__Description of the task__: Verbatim output of the lines below is required, with the images omitted.

__Exercise inputs__:
####

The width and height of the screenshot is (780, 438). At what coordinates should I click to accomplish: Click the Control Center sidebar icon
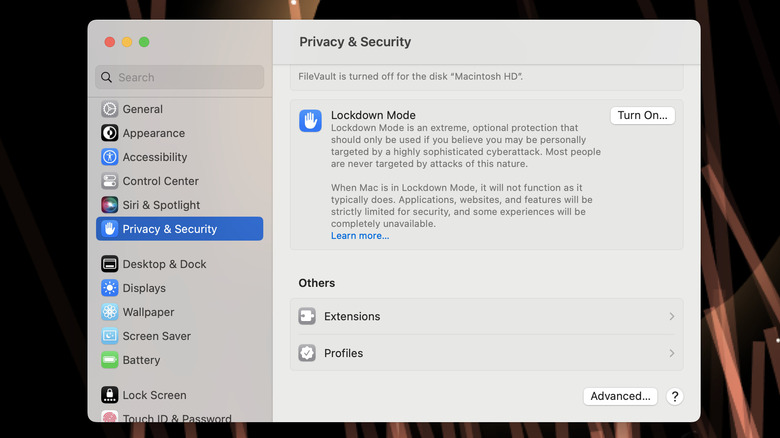click(110, 181)
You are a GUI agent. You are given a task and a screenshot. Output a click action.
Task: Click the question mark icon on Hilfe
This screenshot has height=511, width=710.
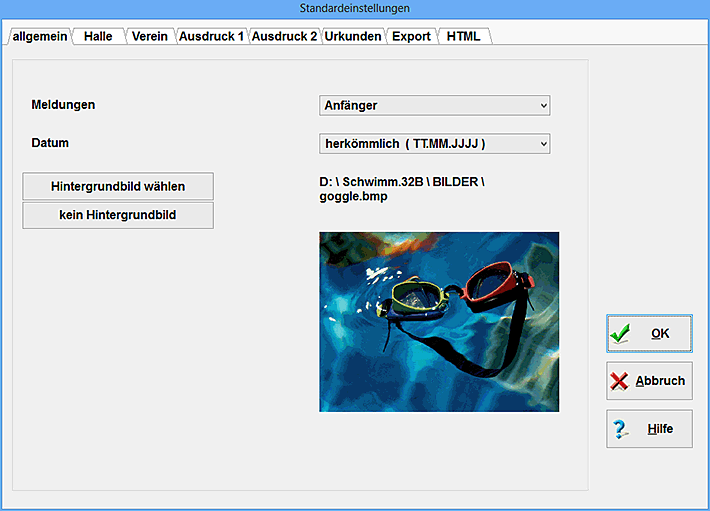click(621, 429)
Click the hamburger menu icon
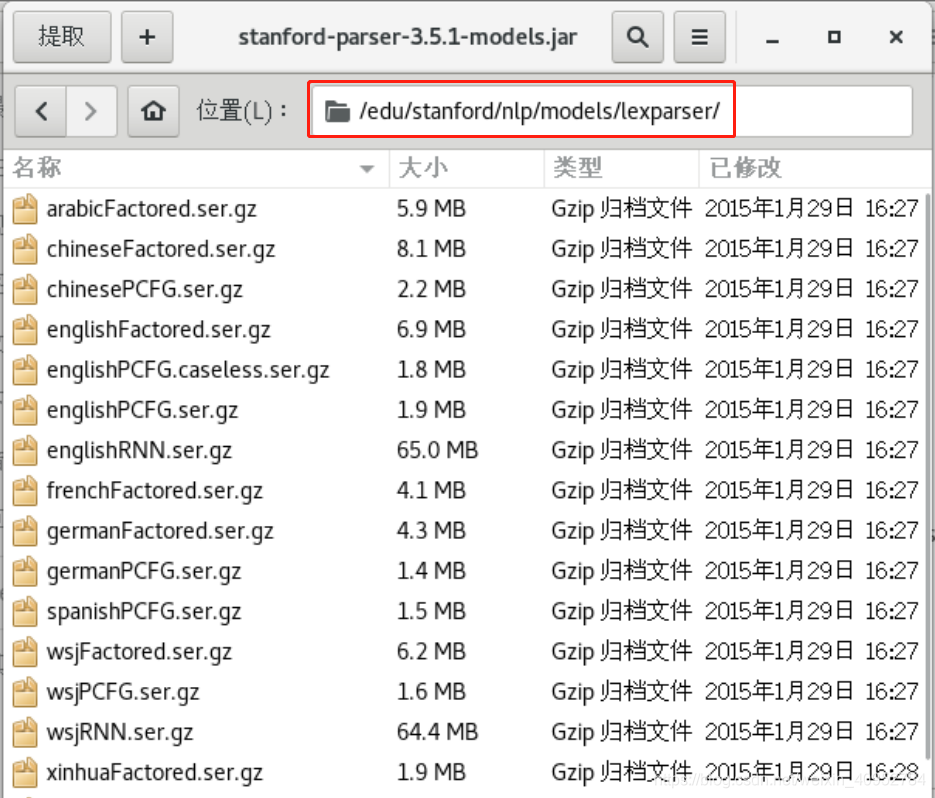 699,37
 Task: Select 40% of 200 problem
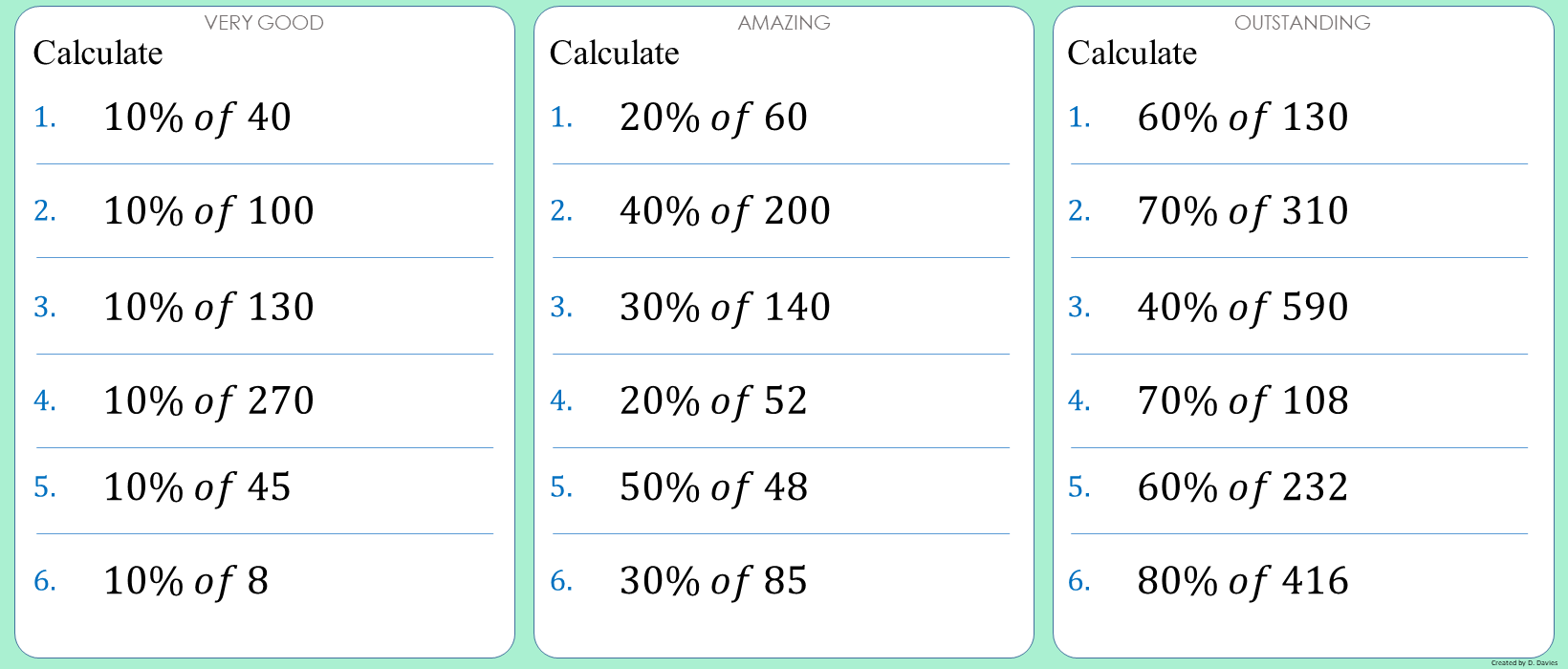tap(725, 211)
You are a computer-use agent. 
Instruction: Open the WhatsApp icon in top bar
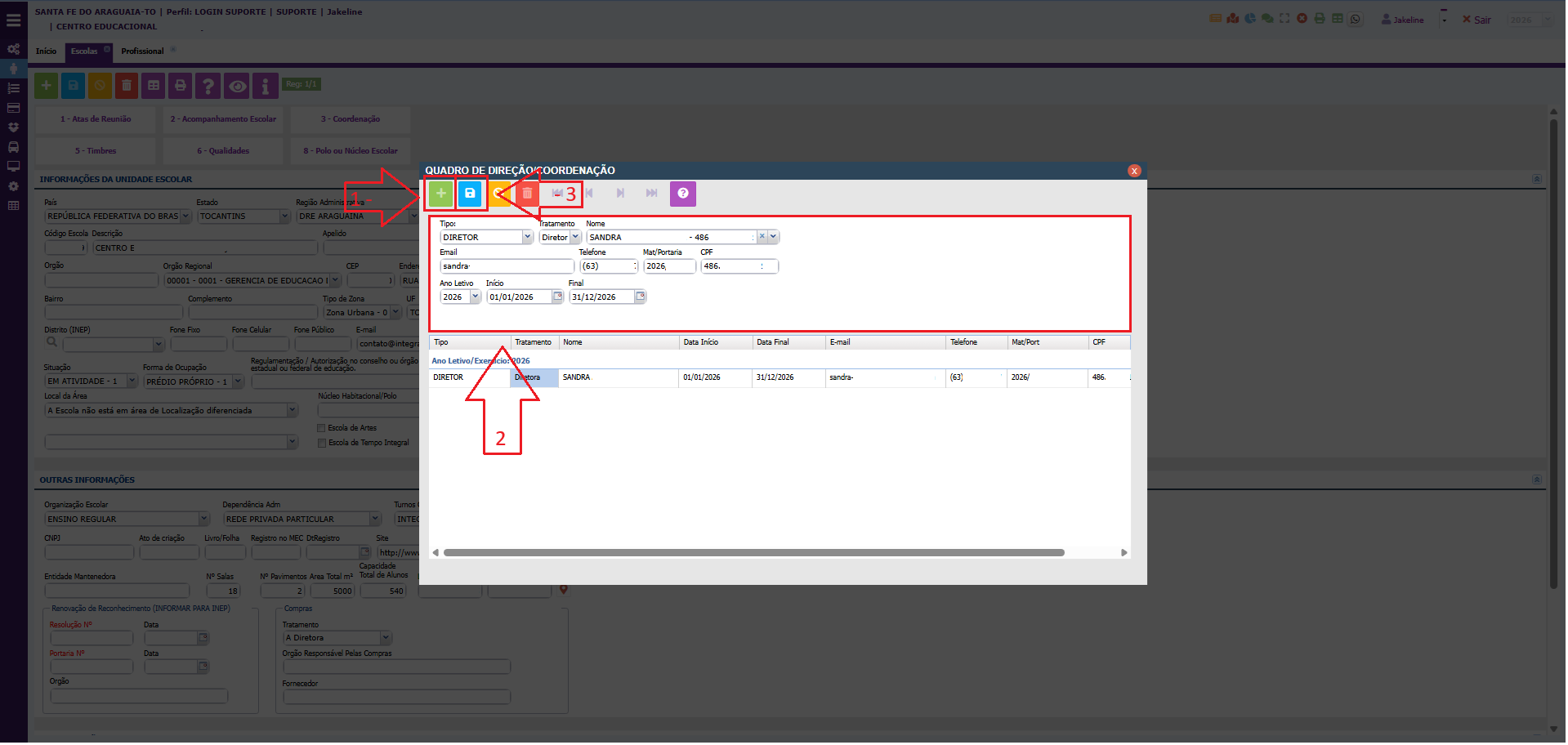pyautogui.click(x=1356, y=19)
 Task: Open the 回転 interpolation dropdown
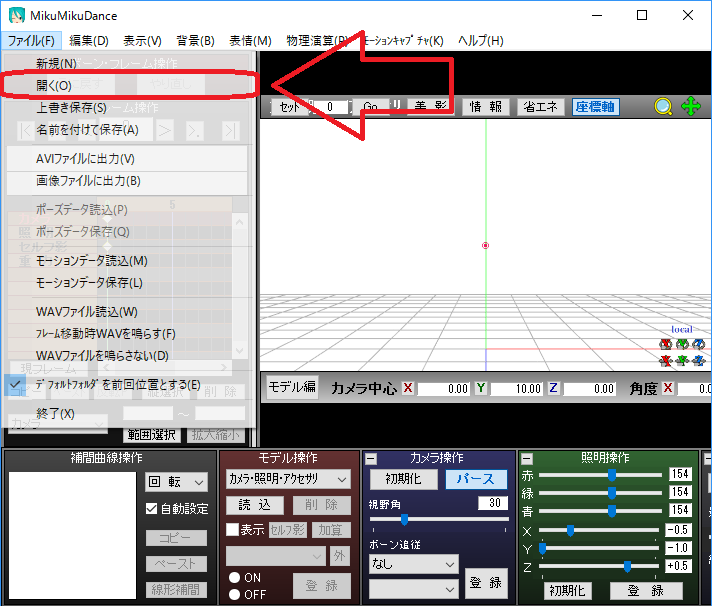tap(176, 482)
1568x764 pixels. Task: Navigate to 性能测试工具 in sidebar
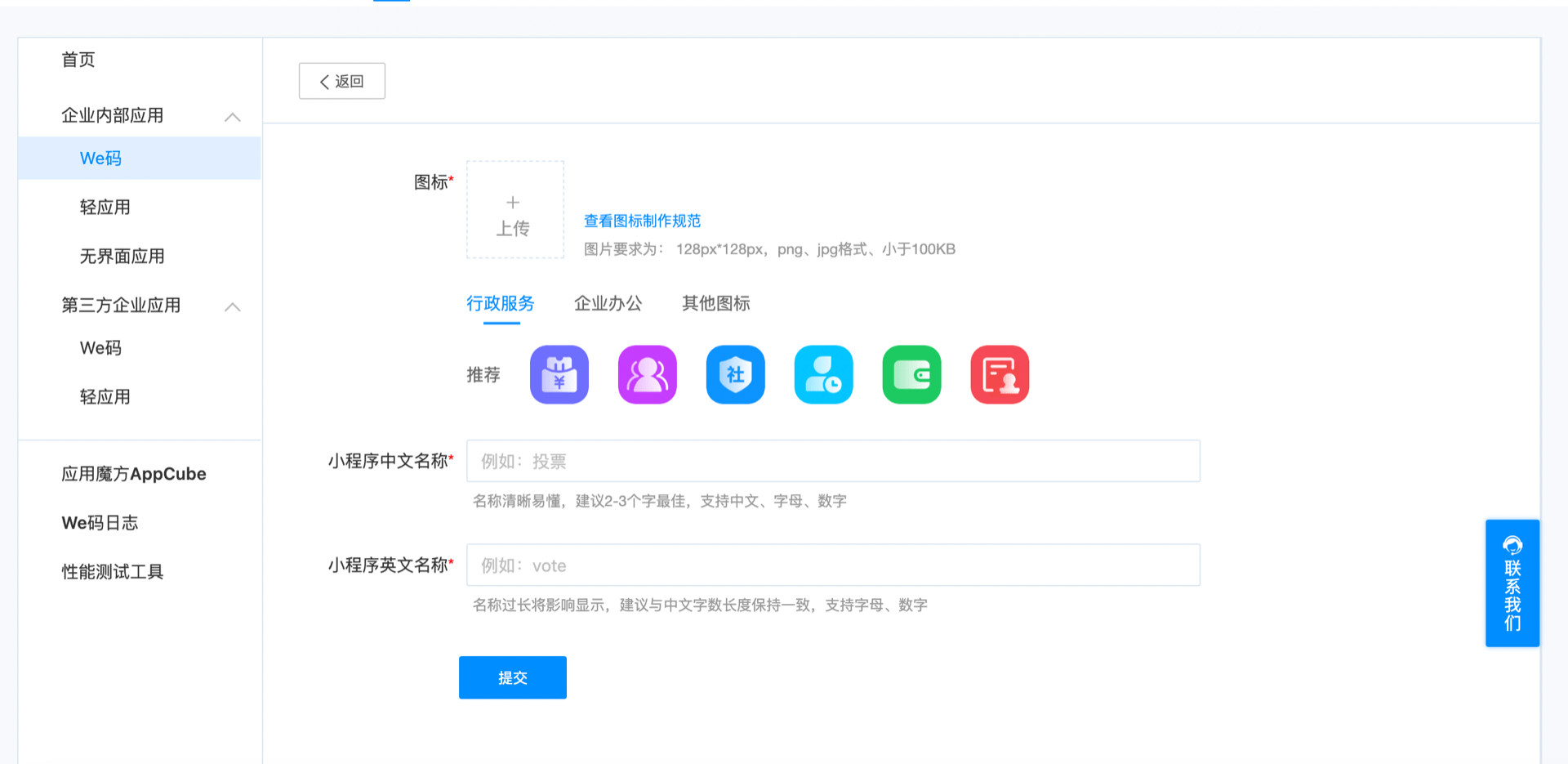pos(113,572)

####

__Exercise result__:
The width and height of the screenshot is (780, 438). At what coordinates should I click to accomplish: Click the Control Center sidebar icon
click(110, 181)
You are a GUI agent. You are given a task and a screenshot. Output a click action.
Task: Click the question mark icon on Hilfe
This screenshot has height=511, width=710.
click(621, 429)
Click the hamburger menu icon
 699,37
 Task: Select 40% of 200 problem
tap(725, 211)
You are a computer-use agent. 
Instruction: Open the WhatsApp icon in top bar
pyautogui.click(x=1356, y=19)
 Task: Open the 回転 interpolation dropdown
tap(176, 482)
1568x764 pixels. Task: Navigate to 性能测试工具 in sidebar
pos(113,572)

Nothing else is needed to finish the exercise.